Circle R Miniature Horse Ranch
Horse Care Info.
We hope that you find the following
information helpful and educational.
Are you a Novice with horses in general, or just with Miniatures? This will dictate which route you may decide to take. Miniatures can be found at horse sales (sale barns), specialized miniature sales, ads in newspapers, ads in professional (miniature) magazines, the internet, and private miniature breeders.
The first thing you'll want to do is research. Ask lots of questions from several breeders before making up your mind. A good place to begin is by reading official publications.
The American Miniature Horse Association
publishes the Miniature Horse World.
It can be obtained by writing:
5601 Interstate 35W South
Alvarado Texas 76009
The American Miniature Horse Registry
publishes the Journal.
It can be obtained by writing:
81-B E. Queenwood
Morton, Illinois 61550
This is an excellent way to familiarize yourself with the most prominent names, pedigrees, and breeders. You will soon see the various qualities and characteristics associated with different bloodlines. They are varied and you'll want to be striving for specific qualities if you are interested in becoming a serious breeder. You'll want to ask the breeder for their show records and see the show records of the ancestors of their stock.
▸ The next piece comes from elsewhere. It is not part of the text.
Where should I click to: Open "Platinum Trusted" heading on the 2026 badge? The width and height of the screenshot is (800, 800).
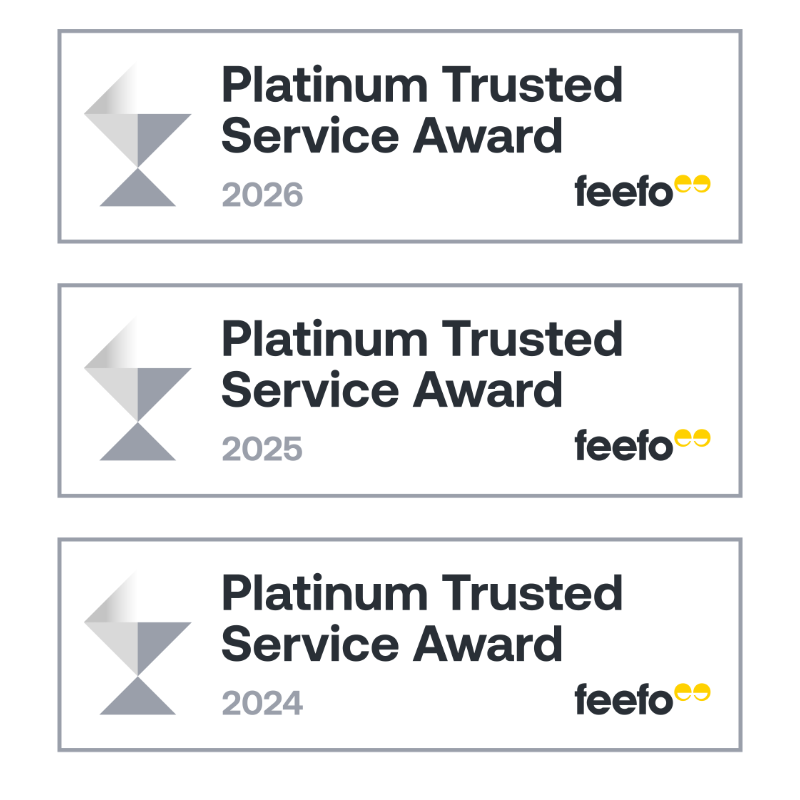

If you are considering breeding your horse (there is nothing nicer than a 15-22" newborn miniature in your yard), then you'll want to be conscious about the quality of the animal you buy, even if it is just for a pet. Look in the mouth, make sure the upper teeth meet nicely with the bottom teeth. Have the owner lead the horse in a straight line away and toward you at a walk and a trot, then from left to right and back so you can observe the side view. Is it's way of motion smooth. Did it plant it's feet firmly or did they rotate around or pivot? Ask about stifle and other leg problems in the ancestry. Is the overall appearance of the animal pleasing? If it's a stallion, are both testicles descended? These are all important considerations, even if you decide to geld, as surgery may be required if one testicle is not down.
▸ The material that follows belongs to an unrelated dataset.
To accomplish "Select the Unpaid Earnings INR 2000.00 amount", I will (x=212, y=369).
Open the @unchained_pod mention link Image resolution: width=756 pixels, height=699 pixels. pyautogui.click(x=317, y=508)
Maybe your interests are not in breeding, showing or sales, but rather in a cherished family pet. If this is the case, it still pays to do a little homework first and talking to several local breeders is still the best way to decide before making up your mind. Ask a lot of questions on feeding, housing, exercise, veterinary care and price for your area.
If not stalling in a barn, you will need a deep, 3-sided shed open to the south to protect them from the wind, and a yard large enough to run in for exercise.
Feed a quality commercial grain per manufacturer's recommended amounts, 1/2 leaf or more of hay morning and night, with ample water (unfrozen) always available to them, and access to salt and non-ruminant mineral blocks are usually adequate. Check with your hay supplier to make certain no preservatives were added in the baling process.
Miniature horses, depending on their age, size and whether they are also on pasture, will consume in the range of 2 to 5 pounds of good quality hay per day.
Generally hooves of miniatures are trimmed at two month intervals. This may be necessary more often with younger horses while they are growing to assure proper leg conformation and gait. The requirement may be much less with some adult horses. Consult your farrier and care for them properly.
Horses are usually wormed on a two to three month routine with one of the modern wormers or fed the daily supplement that has a wormer included.
Veterinarians should be consulted for advice on annual vaccination programs for horses to prevent common diseases.
In the winter the miniature horse gets a very long coat and it can be very deceiving about how their weight is holding. It is important to actually check the horses condition by rubbing the fingers across the ribs of the horse just below the backbone. If a "washboard" feel is evident, the horse is probably underweight and the feed ration should be increased. Another good indicator is that they should feel flat or a bit cupped over the back and buttocks.
*Remember that each horse is an individual, and just like humans some require more feed and supplements than others for proper maintenance.
When going to buy a miniature horse, take your own yard stick and measure the animal while the owner holds him;/her for you. Was the animal easy to catch? Did it stand still while it was haltered? Are the horse's parents and grandparents on the farm? Do they look like they are within the legal requirements? A cute little baby will probably grow up to resemble its parents. Are the animals well groomed and their lots reasonably clean of excessive amounts of manure? (Keep in mind that if it's been storming or 30 degrees below zero, that a week's worth may have accumulated!) Check on the animal's vaccination, worming, and farrier records. Are its hooves a reasonable length or are they excessively long? Have they had at least one series of shots a year? Have they been wormed at a regular time interval? (Worming twice a year for older stock, every eight weeks or so for the youngsters.)
The better cared for and the more individually handled horses will make the best choice for the novice horse person, just as with any pet one would be choosing.
How much should you expect to pay? The amounts vary for miniatures just like they do for any other animal. Prices vary depending on size, color, pedigree and quality.
Miniature horses are like potato chips. You'll soon find you can't stop at just one!